- PROBLEM -
Pull every line holding the word "title" from the data below and copy it.

(Stored records)

━━━━━━━━━━━━━━━━━━━━

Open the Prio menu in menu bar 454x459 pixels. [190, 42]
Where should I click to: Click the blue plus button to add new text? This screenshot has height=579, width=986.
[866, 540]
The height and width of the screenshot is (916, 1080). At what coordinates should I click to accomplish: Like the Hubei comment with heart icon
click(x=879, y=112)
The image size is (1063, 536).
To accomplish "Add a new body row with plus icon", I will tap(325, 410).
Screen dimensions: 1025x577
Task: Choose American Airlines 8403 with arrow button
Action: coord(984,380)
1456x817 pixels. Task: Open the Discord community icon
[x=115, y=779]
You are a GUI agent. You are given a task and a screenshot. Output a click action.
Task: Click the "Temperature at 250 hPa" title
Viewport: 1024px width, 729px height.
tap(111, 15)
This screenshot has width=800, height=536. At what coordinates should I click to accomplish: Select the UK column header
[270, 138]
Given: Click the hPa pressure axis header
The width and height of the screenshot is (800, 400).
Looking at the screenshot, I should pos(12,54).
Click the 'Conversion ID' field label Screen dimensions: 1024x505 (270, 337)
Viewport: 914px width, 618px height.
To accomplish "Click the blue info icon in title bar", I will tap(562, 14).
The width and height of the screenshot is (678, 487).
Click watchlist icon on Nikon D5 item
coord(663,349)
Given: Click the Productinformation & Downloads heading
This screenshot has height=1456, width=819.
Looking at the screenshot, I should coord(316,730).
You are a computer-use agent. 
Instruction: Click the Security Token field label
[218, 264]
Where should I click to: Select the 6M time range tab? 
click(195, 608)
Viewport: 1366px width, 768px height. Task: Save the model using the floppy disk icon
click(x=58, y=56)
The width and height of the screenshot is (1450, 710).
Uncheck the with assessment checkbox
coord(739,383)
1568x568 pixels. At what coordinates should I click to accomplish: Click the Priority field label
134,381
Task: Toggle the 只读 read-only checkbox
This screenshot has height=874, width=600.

━━━━━━━━━━━━━━━━━━━━

- SOLUTION -
Task: Click the "Temperature at 250 hPa" title
To accomplish "Click the blue info icon in title bar", I will tap(562, 14).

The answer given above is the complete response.